▶ [TEXTE FOURNI]
+---+
La commission adopte les amendements I-CF40, I-CF46, I-CF136, I-CF201, I-CF278, I-CF342, I‑CF472, I-CF489, I-CF490, I-CF501, I-CF624, I‑CF874, I-CF1079, I-CF1268, ICF1342, I-CF1375 et I‑CF1443 (amendement 2835).

Puis, suivant l’avis défavorable du rapporteur général, elle rejette l’amendement ICF429 de M. Vincent Descoeur.

Elle examine ensuite l’amendement I-CF931 de Mme Anne-Laure Cattelot.

Mme Anne-Laure Cattelot. Je vais défendre également l’amendement I-CF930. Ces deux amendements ont pour objet de déplafonner les taxes fiscales affectées, pour l’une, au Centre technique de l’industrie des papiers (CTP), qui concerne le papier recyclé et l’usage des coproduits du bois, et pour l’autre, au centre technique industriel dénommé Institut des corps gras (ITERG), qui concerne notamment les biocarburants. En effet, ces deux centres, absolument essentiels pour anticiper la transition écologique et industrielle des filières concernées, ont signé un contrat d’objectif et de performance.
+---+
▶ [Enregistrements issus d'un jeu de données]
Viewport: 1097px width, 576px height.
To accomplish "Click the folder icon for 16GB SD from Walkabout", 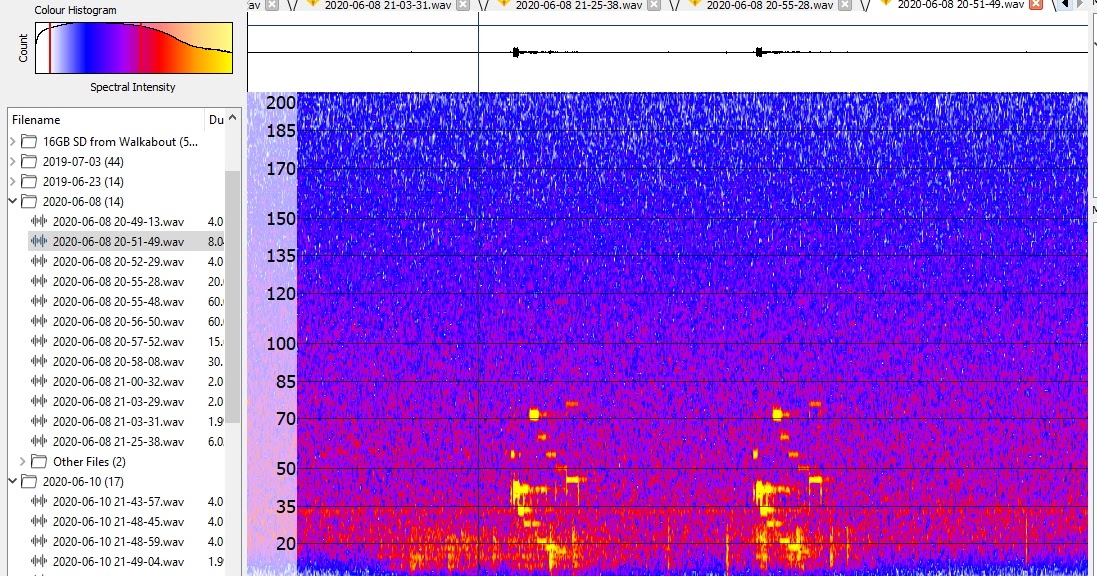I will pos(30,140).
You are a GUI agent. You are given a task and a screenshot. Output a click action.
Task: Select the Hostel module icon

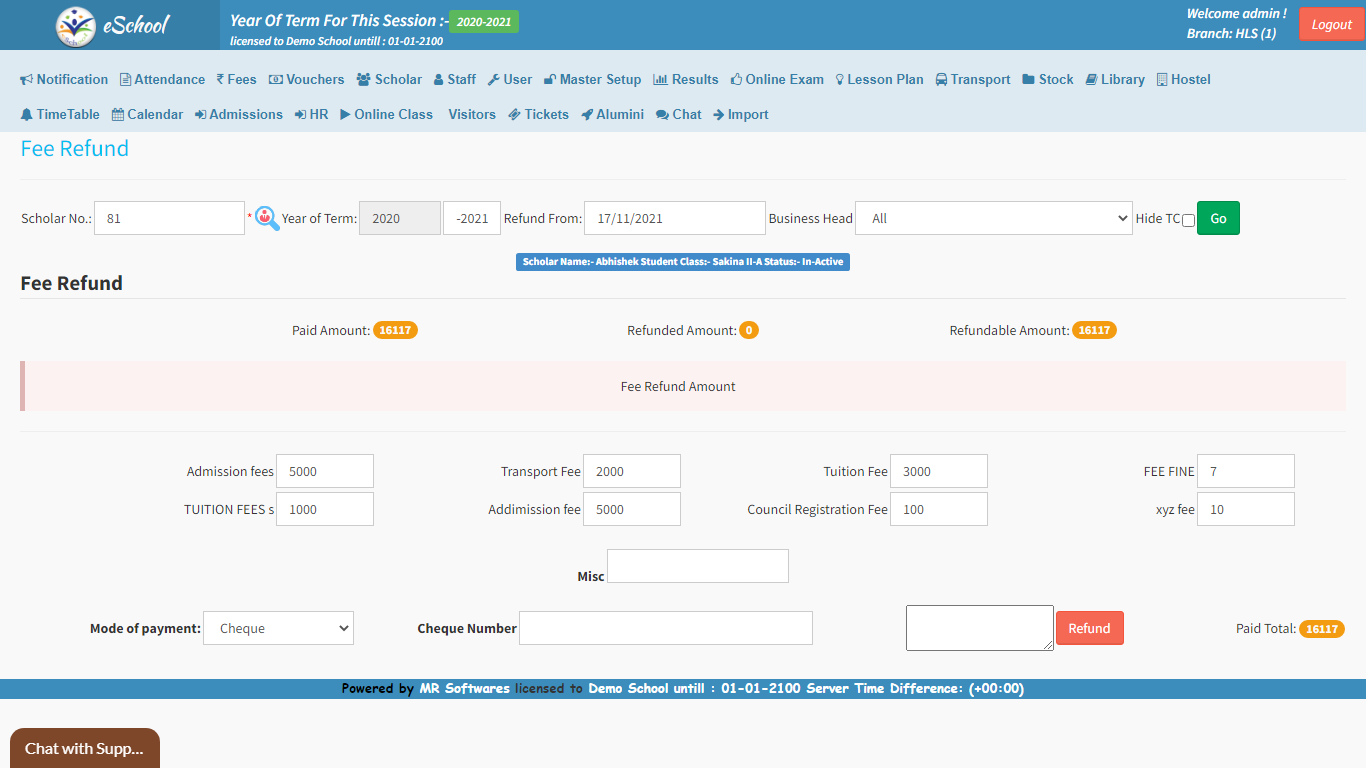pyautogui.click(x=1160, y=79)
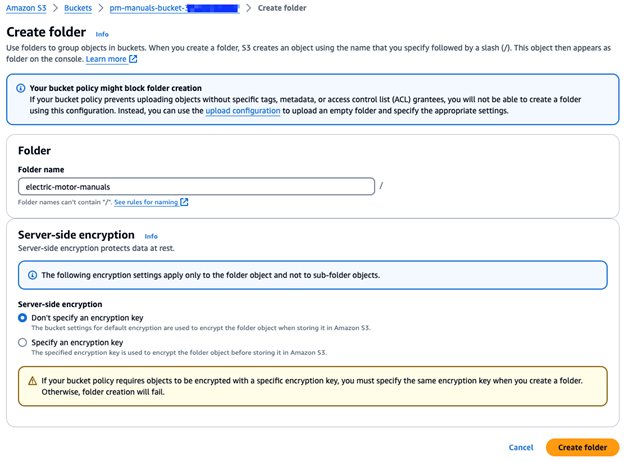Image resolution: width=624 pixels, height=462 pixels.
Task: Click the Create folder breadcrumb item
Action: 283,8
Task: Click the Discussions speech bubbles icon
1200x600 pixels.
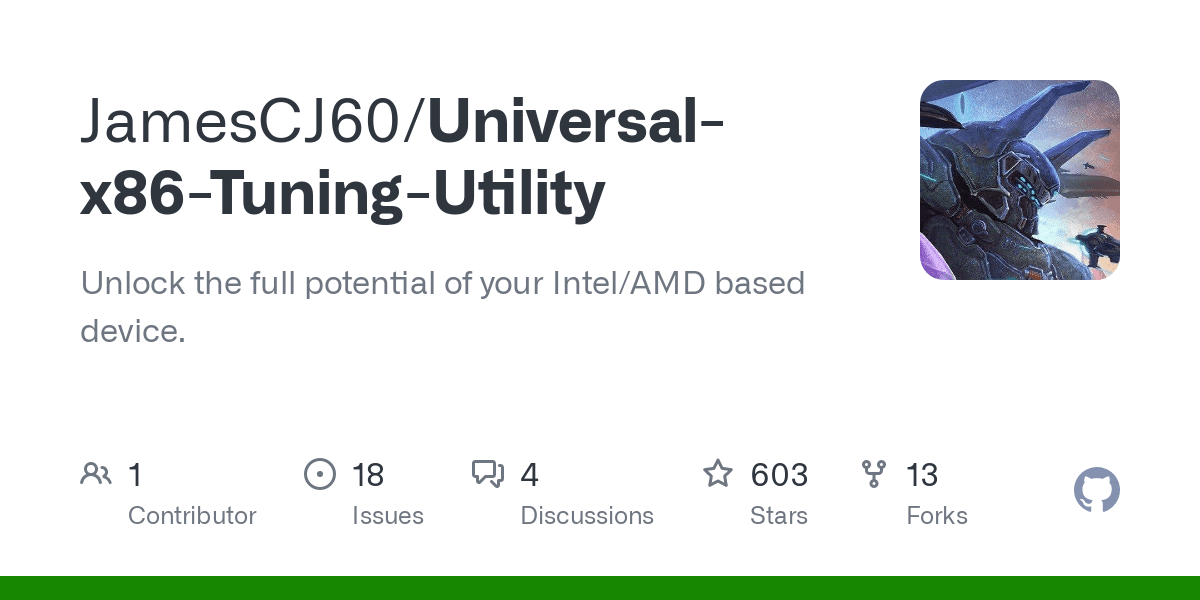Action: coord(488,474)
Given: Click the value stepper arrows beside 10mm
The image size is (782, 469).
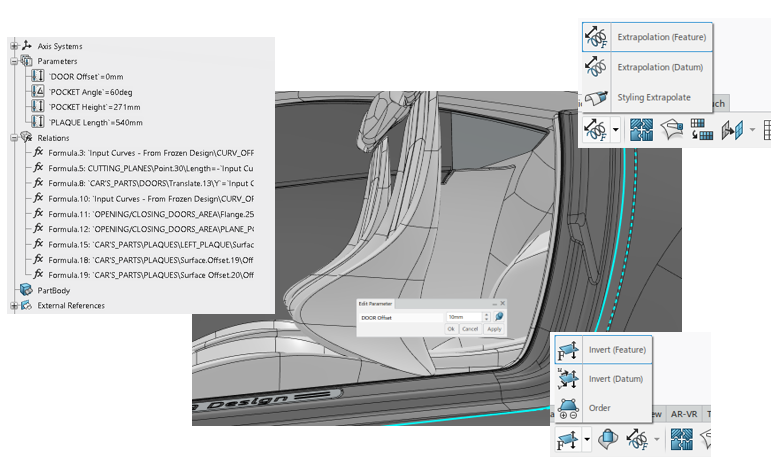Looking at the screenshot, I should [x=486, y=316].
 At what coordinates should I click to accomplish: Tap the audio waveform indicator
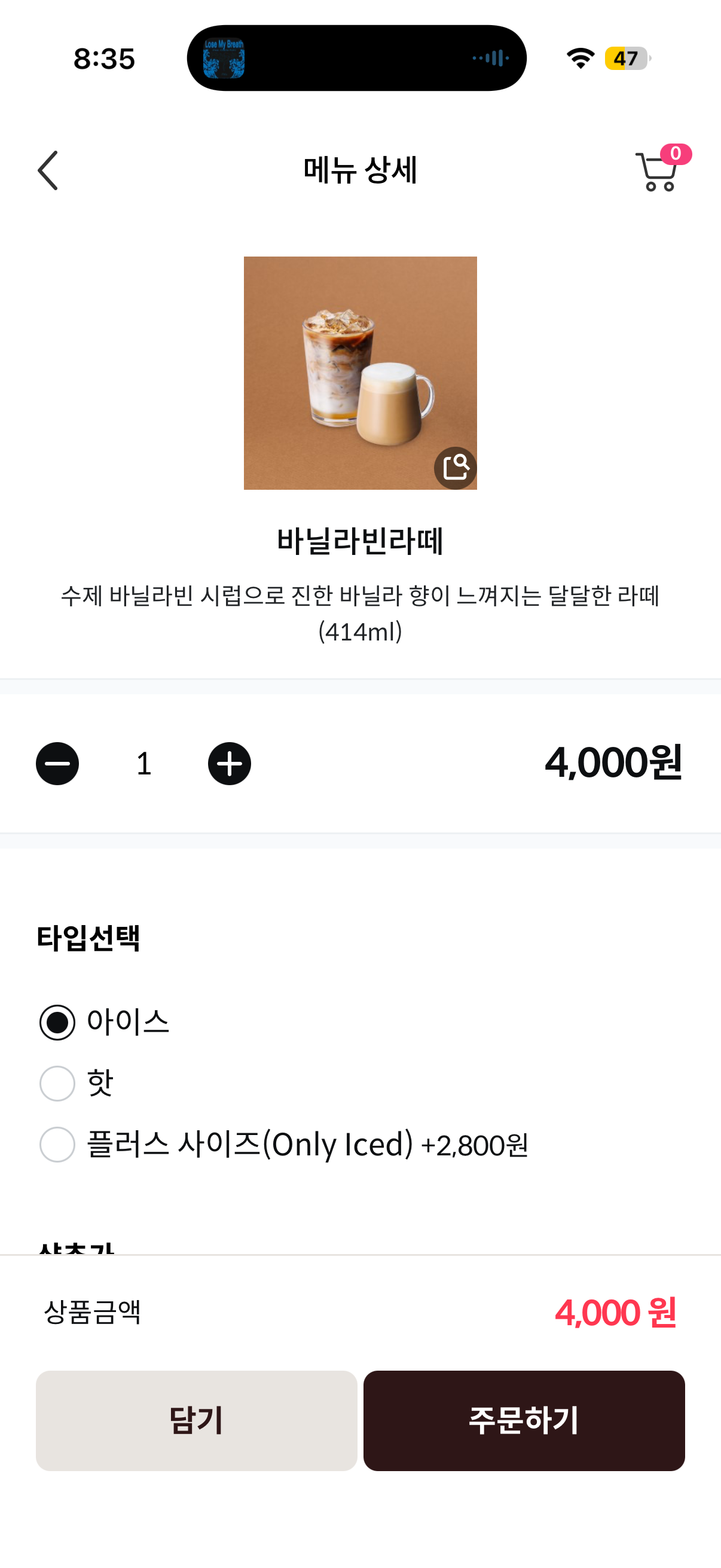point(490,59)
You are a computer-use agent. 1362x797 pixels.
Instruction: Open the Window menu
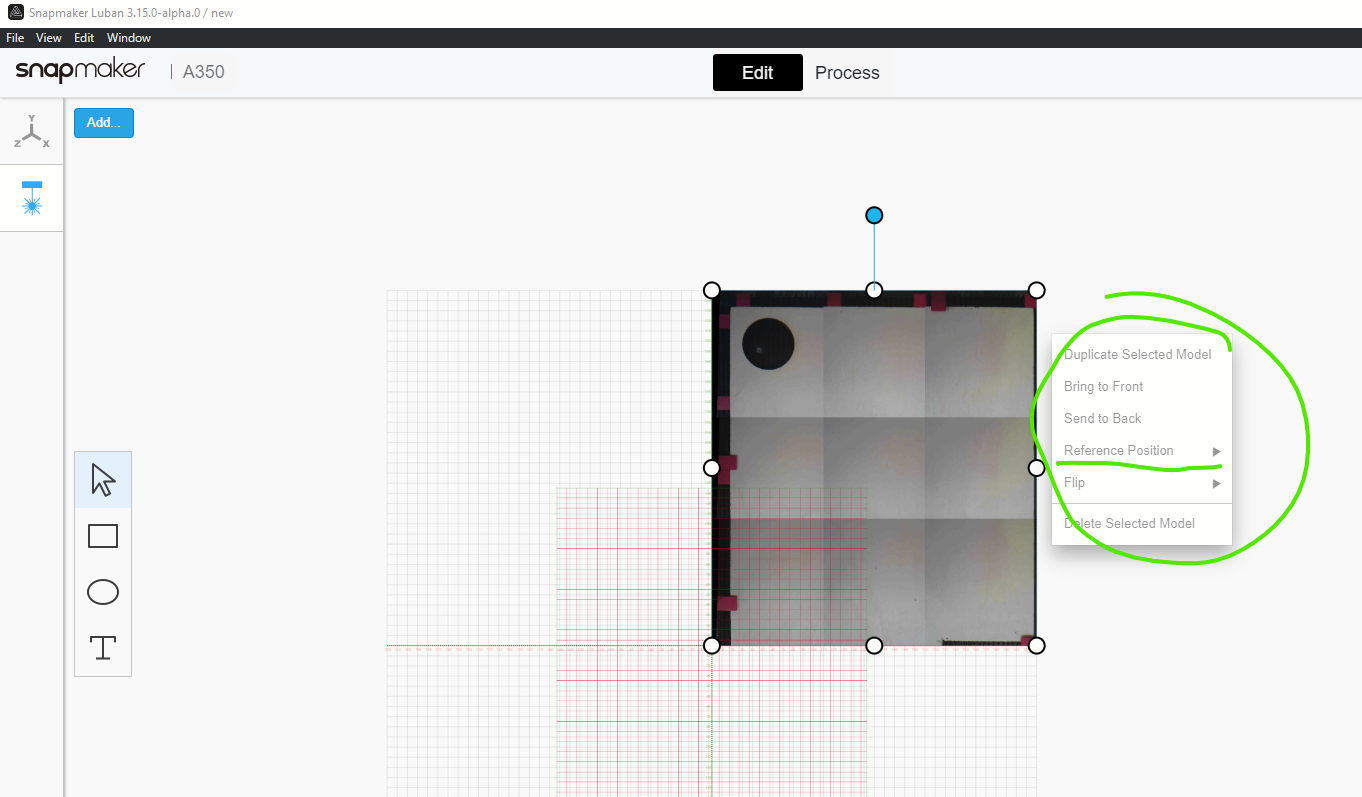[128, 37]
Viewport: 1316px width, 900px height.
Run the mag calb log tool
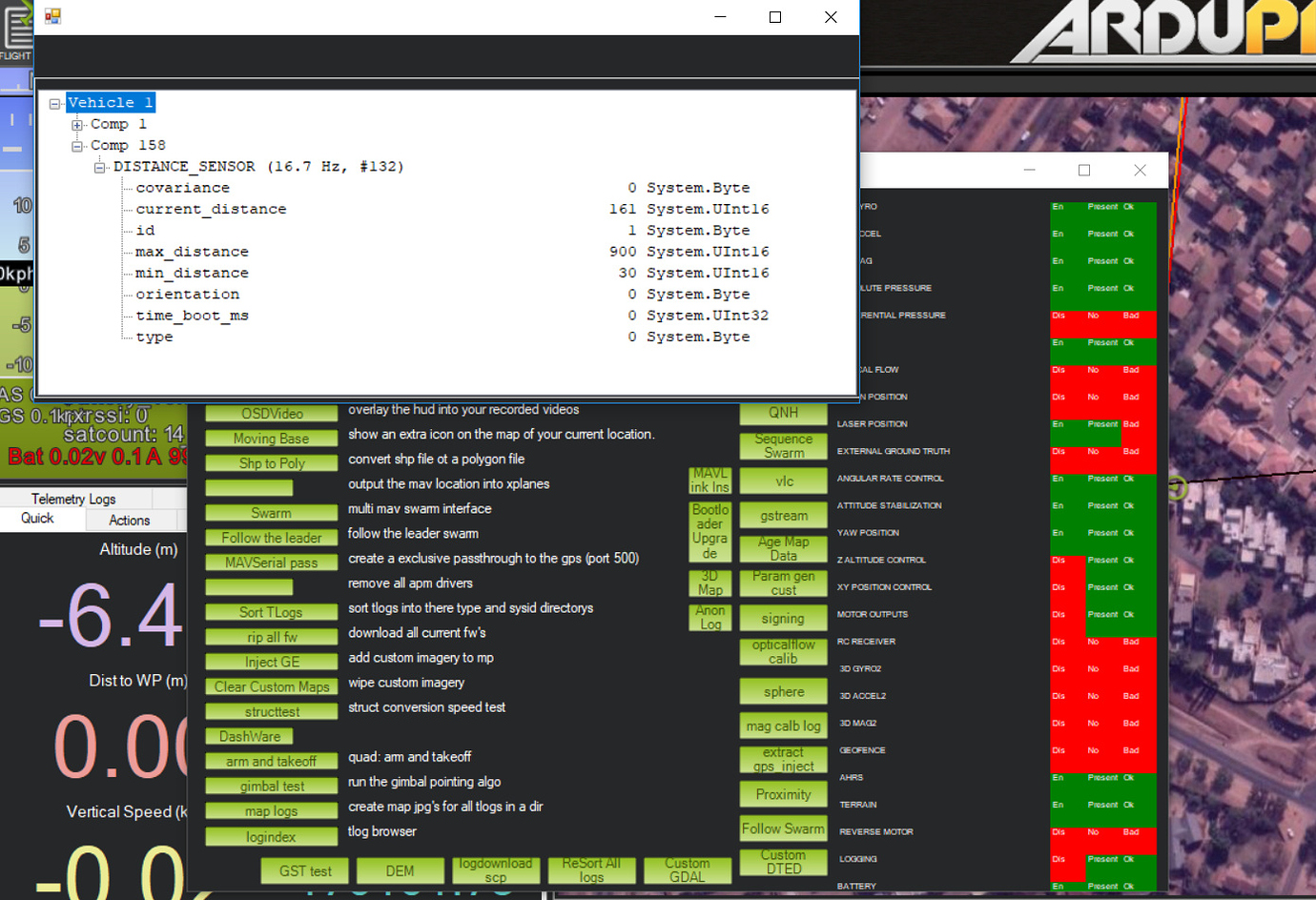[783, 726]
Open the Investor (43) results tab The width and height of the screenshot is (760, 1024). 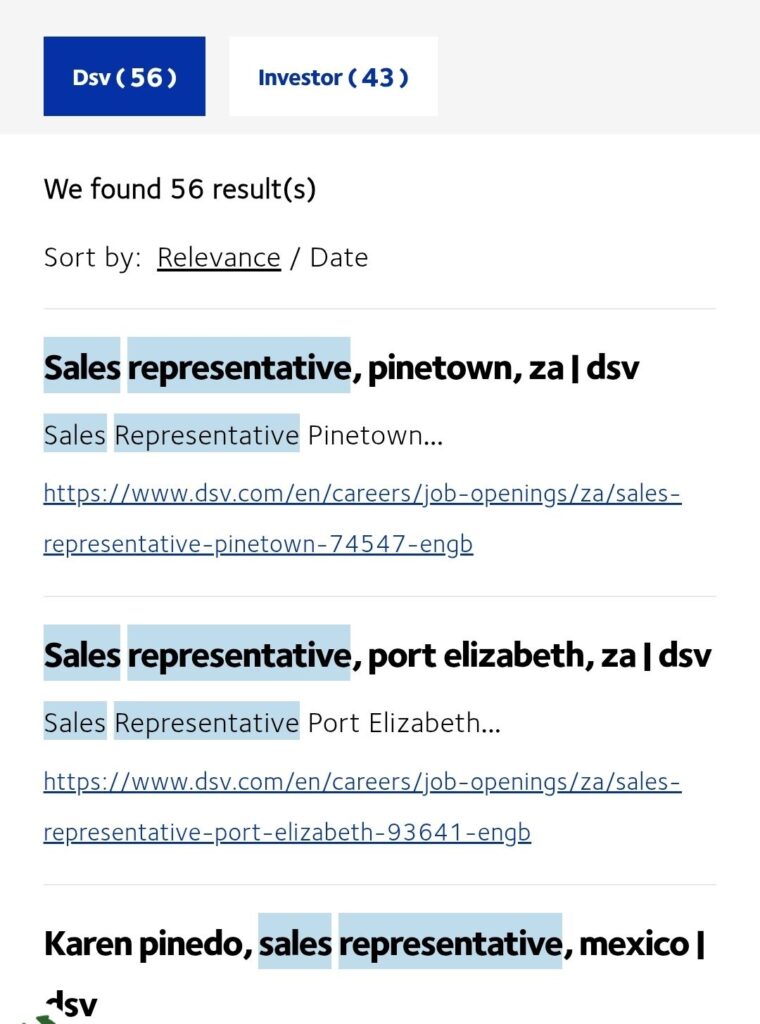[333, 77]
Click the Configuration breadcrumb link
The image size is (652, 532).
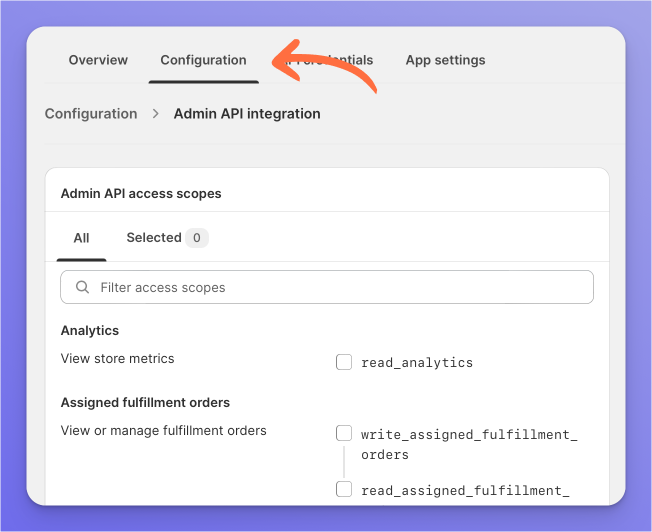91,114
+---+
▶ [VOTRE CONSIGNE] Citez sans rien y changer le passage du compte rendu de la commission qui va de « Mme Anne-Laure Cattelot. Je » jusqu'à « et de performance. ».

▶ [RÉPONSE ATTENDUE]
Mme Anne-Laure Cattelot. Je vais défendre également l’amendement I-CF930. Ces deux amendements ont pour objet de déplafonner les taxes fiscales affectées, pour l’une, au Centre technique de l’industrie des papiers (CTP), qui concerne le papier recyclé et l’usage des coproduits du bois, et pour l’autre, au centre technique industriel dénommé Institut des corps gras (ITERG), qui concerne notamment les biocarburants. En effet, ces deux centres, absolument essentiels pour anticiper la transition écologique et industrielle des filières concernées, ont signé un contrat d’objectif et de performance.